Naar boven ↑

Annotatie

mr. J.H.J. Verbaan
16 januari 2018

Rechtspraak

Verblijf in Nederland na inreisverbod: artikel 197 Sr?

De verdediging klaagt namens verdachte, ten aanzien van wie als vreemdeling in Nederland verblijven, terwijl hij weet, dat tegen hem een inreisverbod is uitgevaardigd met toepassing van artikel 66a lid 7 Vreemdelingenwet 2000, is bewezenverklaard, dat het ten laste gelegde ontoereikend is gemotiveerd, nu uit de door het hof gebezigde bewijsmiddelen niet kan volgen dat de verdachte ‘wist’ dat tegen hem een inreisverbod was uitgevaardigd. Het hof heeft ten aanzien van de bewezenverklaring overwogen dat het hof de stelling van de raadsvrouw, dat de verdachte op 5 januari 2015 niet wist en ook niet kon weten dat tegen hem een inreisverbod was uitgevaardigd, niet volgt. Bij beschikking van 17 juli 2013 is het namens de verdachte ingediende verzoek tot opheffing van de ongewenstverklaring van de verdachte ingewilligd en is tegen hem ingevolge artikel 66a lid 1 aanhef en onder a Vreemdelingenwet 2000 een inreisverbod uitgevaardigd voor de duur van vijf jaren. Het inreisverbod, dat is uitgevaardigd met toepassing van artikel 66a lid 7 Vreemdelingenwet 2000, is bekendgemaakt door publicatie in de Staatscourant van (na rectificatie) 16 september 2013. De verdachte heeft op 7 november 2013 tegen dit besluit beroep ingesteld en heeft hiertoe op 8 december 2014 beroepsgronden ingediend. Het beroep van de verdachte, die op dat moment gedetineerd was in de penitentiaire inrichting te Ter Apel, is bij uitspraak van de Rechtbank Den Haag van 8 april 2015 niet-ontvankelijk verklaard. Het hof stelt, mede op grond van hetgeen hierover in de betreffende uitspraak is vermeld, en nu er geen concrete aanwijzingen zijn voor het tegendeel, vast dat de verdachte in de beroepsprocedure is vertegenwoordigd door een gemachtigde: mr. M.K. Badai. Hieruit leidt het hof, mede gelet op het bepaalde in artikel 70 Vreemdelingenwet 2000, af dat de verdachte op de ten laste gelegde datum, te weten: 5 januari 2015, wist dat tegen hem een inreisverbod was uitgevaardigd.
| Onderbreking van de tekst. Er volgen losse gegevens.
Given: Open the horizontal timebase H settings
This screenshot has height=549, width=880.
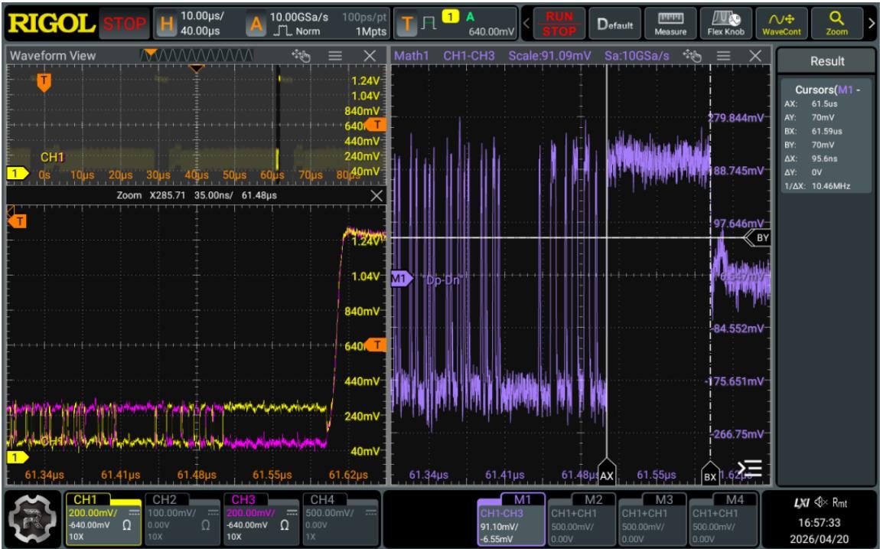Looking at the screenshot, I should 167,25.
De Hoge Raad overweegt dat uit de bewijsvoering van het hof niet kan volgen dat de verdachte ‘wist’ dat tegen hem een inreisverbod was uitgevaardigd. De Hoge Raad oordeelt dat anders dan het hof heeft geoordeeld, de omstandigheden dat namens de verdachte door zijn gemachtigde een verzoek tot opheffing van de ongewenstverklaring is ingediend, dat bij beschikking van 17 juli 2013, onder inwilliging van het verzoek tot opheffing van de ongewenstverklaring, tegen de verdachte ingevolge artikel 66a lid 1 aanhef en onder a Vreemdelingenwet 2000 een inreisverbod is uitgevaardigd, dat deze is bekendgemaakt door publicatie in de Staatcourant van 16 september 2013 en dat namens de verdachte door deze gemachtigde tegen dit besluit beroep is ingesteld en ook beroepsgronden zijn ingediend, welk beroep niet-ontvankelijk is verklaard bij uitspraak van de rechtbank van 8 april 2015, daartoe niet voldoende zijn. Daarbij neemt de Hoge Raad in aanmerking dat de bewijsvoering niets inhoudt waaruit kan worden afgeleid dat de verdachte door zijn gemachtigde op de hoogte is gebracht van de inhoud van de beschikking houdende de oplegging van het inreisverbod en het daartegen tevergeefs ingestelde beroep. De bewezenverklaring is daarom in zoverre niet naar de eis der wet met redenen omkleed.